FAQ zur Lieferantenentwicklung
1 Was versteht man unter Lieferantenentwicklung ›
Lieferantenentwicklung umfasst alle Aktivitäten, mit denen die Leistungsfähigkeit von Lieferanten gezielt verbessert werden soll. Dazu gehören Auswahl, Bewertung, Audits, gemeinsame Projekte und Maßnahmen zur Sicherung von Qualität, Termintreue und Versorgungssicherheit.

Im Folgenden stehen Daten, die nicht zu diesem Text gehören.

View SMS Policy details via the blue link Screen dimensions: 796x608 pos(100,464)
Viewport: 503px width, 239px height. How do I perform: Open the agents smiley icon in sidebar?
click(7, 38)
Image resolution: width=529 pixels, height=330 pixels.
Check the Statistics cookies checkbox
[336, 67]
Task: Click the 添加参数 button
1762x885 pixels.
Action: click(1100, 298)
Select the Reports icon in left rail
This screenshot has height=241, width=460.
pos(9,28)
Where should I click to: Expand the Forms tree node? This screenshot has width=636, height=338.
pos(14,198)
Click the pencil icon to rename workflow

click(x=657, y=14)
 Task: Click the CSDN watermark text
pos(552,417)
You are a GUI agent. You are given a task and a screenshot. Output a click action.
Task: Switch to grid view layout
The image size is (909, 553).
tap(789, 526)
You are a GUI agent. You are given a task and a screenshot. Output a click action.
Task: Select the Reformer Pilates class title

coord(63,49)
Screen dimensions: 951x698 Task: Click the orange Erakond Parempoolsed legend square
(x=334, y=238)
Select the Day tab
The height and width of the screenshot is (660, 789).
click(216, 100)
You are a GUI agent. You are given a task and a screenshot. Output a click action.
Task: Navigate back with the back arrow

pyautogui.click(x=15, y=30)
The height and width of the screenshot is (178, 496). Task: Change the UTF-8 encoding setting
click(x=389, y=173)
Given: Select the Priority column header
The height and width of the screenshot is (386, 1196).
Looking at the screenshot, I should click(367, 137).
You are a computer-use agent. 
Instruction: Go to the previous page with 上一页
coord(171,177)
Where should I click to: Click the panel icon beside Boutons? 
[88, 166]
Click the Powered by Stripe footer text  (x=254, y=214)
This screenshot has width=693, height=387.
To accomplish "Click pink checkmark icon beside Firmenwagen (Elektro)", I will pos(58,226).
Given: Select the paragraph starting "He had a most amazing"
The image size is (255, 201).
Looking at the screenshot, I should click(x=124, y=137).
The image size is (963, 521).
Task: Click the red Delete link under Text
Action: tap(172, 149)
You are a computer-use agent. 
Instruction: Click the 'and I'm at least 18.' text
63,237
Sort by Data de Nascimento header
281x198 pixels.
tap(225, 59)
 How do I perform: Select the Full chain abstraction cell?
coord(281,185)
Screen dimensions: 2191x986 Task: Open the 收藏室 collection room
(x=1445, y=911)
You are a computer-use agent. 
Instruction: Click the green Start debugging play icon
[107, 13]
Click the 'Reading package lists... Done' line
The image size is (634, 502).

2 Warum ist Lieferantenentwicklung in der Automobilindustrie besonders wichtig ›
Durch hohe Qualitätsanforderungen, komplexe Produkte und weitreichende Haftungsrisiken sind OEM und Zulieferer auf stabile und leistungsfähige Lieferanten angewiesen. Aktive Lieferantenentwicklung reduziert Risiken und sichert die Serienbelieferung.
3 Welche Elemente gehören zu einem Programm zur Lieferantenentwicklung ›
Zentrale Elemente sind eine strukturierte Lieferantenauswahl, ein regelmäßiges Lieferantenbewertungssystem, Lieferantenaudits, abgestimmte Erstbemusterungsprozesse sowie ein klar definierter Maßnahmenprozess für schwach bewertete Lieferanten.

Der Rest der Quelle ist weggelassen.